Interview: Heiner Goebbels, on staging strange worlds | reviews, news & interviews
Interview: Heiner Goebbels, on staging strange worlds
Interview: Heiner Goebbels, on staging strange worlds
German innovator in London on brilliant form with the Hilliard Ensemble
First, the name. There’s no family link between the 57-year-old German composer and Hitler’s Doctor Death. This Goebbels cuts an impressive figure. Solidly built, with thick white hair and slightly cherubic features, and speaking fluent English, he’s above all accessible and unpretentious.
In our conversation, which takes place in Berlin, the potentially touchy “name” issue is actually the last one broached, and Goebbels is quite relaxed about it. “It’s not uncommon in my part of south-western Germany,” he explains. “That’s where it’s from.” (Goebbels lives in Frankfurt.) “I did at one stage, once my career had started, think about changing it but felt it was already too late. There’d have been a palaver over why I was changing it, so it was more straightforward to bring no attention to it.”
Dealt with. Heiner Goebbels he remains: one of the most exciting innovators in post-war European music theatre, a pioneering individualist and one-time rock musician; a maker of non-narrative plays, an experimenter in electronics - and, also, unapologetically literary.
In non-musical quarters, he’s called a theatre director. It’s a fair attempt at a description but too categorical. Goebbels creates musical pictures for the stage, some of them with no human presence. Stifters Dinge (pictured right), from three years ago, was an assemblage of pianos and wires and projections, and a recorded voice, which travelled over pools of water in what, wherever it guested, was a theatre setting; but the 80-minute show was more kinetic art, a beguiling installation, than it was true drama.
Goebbels can be bombastic, too. A 1996 piece, Black on White, featured, for no particular reason, brass mutes becoming skittles and musicians throwing tennis balls at a metal sheet, yet the whole thing was eerily wonderful - and it’s hard to say why. Ditto 2004’s Eraritjaritjaka (pictured below left - an aboriginal word roughly the equivalent of “nostalgia”); the lone actor, André Wilms, left the theatre and, followed by a video camera, took a taxi to a flat. There, he chopped an onion. In front of a screen which showed this, a string quartet played Ravel. A year before, Goebbels’s Landscape with Distant Relations - a favourite of mine - opened with musicians and singers dressed in black and huge, magnificent 17th-century white ruffs, for no apparent, historically relevant purpose.
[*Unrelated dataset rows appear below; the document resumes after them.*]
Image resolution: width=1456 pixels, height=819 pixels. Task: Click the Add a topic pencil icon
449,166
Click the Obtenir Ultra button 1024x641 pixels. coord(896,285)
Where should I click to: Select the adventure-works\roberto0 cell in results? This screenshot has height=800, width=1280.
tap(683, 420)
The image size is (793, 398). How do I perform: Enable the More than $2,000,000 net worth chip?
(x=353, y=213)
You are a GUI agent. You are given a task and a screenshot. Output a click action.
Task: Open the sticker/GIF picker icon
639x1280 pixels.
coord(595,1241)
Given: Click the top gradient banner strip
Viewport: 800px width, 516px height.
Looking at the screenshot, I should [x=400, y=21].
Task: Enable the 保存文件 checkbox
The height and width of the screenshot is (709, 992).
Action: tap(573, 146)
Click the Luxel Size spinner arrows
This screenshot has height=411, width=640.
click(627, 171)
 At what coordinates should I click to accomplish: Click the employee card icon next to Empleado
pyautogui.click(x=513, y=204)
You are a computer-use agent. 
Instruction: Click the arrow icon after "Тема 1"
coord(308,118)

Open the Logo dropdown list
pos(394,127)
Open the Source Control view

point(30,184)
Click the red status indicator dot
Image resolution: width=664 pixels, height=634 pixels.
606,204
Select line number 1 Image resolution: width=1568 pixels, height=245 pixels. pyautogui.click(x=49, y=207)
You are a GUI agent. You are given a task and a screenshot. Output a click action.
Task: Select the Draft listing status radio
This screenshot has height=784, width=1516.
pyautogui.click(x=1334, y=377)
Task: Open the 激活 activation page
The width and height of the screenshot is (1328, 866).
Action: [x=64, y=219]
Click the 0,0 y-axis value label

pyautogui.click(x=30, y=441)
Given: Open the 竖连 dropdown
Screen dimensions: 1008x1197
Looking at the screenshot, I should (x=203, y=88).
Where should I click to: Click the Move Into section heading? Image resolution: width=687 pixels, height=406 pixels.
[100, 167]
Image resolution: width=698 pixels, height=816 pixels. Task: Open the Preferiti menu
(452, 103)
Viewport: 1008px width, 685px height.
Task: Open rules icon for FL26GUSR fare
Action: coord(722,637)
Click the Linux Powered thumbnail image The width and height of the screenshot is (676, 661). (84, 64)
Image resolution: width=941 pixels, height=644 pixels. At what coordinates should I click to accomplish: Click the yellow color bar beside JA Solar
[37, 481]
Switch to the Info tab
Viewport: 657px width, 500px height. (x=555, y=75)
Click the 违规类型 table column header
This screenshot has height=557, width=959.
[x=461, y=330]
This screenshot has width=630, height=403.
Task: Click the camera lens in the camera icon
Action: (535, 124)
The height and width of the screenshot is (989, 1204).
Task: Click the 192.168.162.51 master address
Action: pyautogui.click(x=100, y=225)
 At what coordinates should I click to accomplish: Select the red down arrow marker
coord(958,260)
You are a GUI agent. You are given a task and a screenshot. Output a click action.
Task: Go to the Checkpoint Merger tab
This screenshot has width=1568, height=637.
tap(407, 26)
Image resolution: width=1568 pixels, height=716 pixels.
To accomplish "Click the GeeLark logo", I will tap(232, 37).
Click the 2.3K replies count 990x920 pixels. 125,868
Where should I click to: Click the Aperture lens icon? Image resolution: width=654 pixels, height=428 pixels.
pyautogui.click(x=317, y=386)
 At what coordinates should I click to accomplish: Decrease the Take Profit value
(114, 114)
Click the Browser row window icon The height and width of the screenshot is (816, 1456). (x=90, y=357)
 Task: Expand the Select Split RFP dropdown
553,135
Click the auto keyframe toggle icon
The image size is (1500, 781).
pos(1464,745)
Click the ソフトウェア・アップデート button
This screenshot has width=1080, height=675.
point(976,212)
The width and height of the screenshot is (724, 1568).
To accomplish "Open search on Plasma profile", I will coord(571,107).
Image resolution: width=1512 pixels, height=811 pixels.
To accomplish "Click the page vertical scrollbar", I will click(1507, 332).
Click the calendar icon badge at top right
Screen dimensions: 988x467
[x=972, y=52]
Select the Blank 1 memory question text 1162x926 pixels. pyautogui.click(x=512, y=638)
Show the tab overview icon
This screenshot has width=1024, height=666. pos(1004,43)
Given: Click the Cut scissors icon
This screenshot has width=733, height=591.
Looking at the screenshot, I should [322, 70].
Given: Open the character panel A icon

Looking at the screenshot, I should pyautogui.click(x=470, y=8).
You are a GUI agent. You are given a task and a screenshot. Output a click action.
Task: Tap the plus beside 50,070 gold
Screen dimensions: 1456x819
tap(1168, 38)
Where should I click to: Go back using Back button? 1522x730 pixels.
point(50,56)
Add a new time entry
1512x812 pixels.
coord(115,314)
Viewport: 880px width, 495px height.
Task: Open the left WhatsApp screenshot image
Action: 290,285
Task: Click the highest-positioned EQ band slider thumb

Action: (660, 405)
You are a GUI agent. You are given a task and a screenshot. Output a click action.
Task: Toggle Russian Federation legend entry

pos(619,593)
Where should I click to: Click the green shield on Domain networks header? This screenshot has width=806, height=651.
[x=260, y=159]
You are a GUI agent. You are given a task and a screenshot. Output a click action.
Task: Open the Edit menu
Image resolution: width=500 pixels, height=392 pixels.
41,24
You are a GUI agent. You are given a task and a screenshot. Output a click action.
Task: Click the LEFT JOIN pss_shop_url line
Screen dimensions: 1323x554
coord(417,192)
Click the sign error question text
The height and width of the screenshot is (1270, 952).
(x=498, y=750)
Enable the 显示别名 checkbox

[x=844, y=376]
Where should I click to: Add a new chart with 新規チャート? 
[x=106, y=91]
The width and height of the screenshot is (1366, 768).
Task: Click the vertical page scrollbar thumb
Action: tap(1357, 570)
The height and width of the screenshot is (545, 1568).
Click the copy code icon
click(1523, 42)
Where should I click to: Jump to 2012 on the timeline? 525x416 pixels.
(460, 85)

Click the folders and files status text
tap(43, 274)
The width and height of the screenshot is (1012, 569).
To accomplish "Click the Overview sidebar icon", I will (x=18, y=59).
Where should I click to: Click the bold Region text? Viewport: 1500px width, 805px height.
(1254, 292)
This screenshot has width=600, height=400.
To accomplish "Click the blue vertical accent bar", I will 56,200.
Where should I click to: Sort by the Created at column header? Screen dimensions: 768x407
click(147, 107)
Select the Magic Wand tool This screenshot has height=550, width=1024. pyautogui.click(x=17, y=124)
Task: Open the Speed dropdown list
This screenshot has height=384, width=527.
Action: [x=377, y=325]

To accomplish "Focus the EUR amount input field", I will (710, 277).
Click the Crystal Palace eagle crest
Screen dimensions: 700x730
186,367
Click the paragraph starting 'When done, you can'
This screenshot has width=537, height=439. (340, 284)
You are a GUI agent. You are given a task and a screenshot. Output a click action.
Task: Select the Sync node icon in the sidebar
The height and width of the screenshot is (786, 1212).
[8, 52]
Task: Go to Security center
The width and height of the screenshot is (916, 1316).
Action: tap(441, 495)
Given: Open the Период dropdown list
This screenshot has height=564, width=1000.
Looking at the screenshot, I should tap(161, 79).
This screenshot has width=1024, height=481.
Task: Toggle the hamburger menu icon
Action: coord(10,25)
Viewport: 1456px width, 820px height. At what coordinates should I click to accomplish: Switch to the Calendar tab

How odd is his work? It certainly never entertains just for the sake of entertaining. His latest piece, I went to the house but did not enter, premiered at 2008’s Edinburgh Festival, and has since visited the US and various cities in Europe. Its arrival on 28 April at London’s Barbican Centre marks a final port of call in an intensive two-year world tour, with breaks.
“We’ve done about 50 shows,” says Goebbels, “so that’s 15,000 to 20,000 spectators to date. Oddly, the only place where there was a problem for me was in Edinburgh! I was completely distracted by noise from below the stage, where there was a café or something, and I heard a door banging, right the way through, 120 times. It was agony. I went to the house but did not enter requires, in my view, hermetic silence.”
It is, indeed, quiet and undemonstrative, and to that extent a significant change from many of Goebbels’s earlier, noisier shows. Divided into three tableaux, it consists of texts by TS Eliot, Maurice Blanchot and Samuel Beckett (with a short interlude from Franz Kafka) put to a shimmering, a capella score sung by the four male voices of the Hilliard Ensemble.
While singing, the men also act, quietly, neatly, throughout: dismantling a room and putting it back together again in the first part (to Eliot’s “The Love Song of J Alfred Prufrock”); occupying and performing domestic chores in a house in the second (to Blanchot’s The Madness of the Day); watching old holiday footage in a hotel room in the third (to Beckett’s Worstward Ho). It rather resembles a medieval triptych, with the delicacy and detail that come with such a votive artefact, though Goebbels's work, if often spiritual, is never formulaic or preachy.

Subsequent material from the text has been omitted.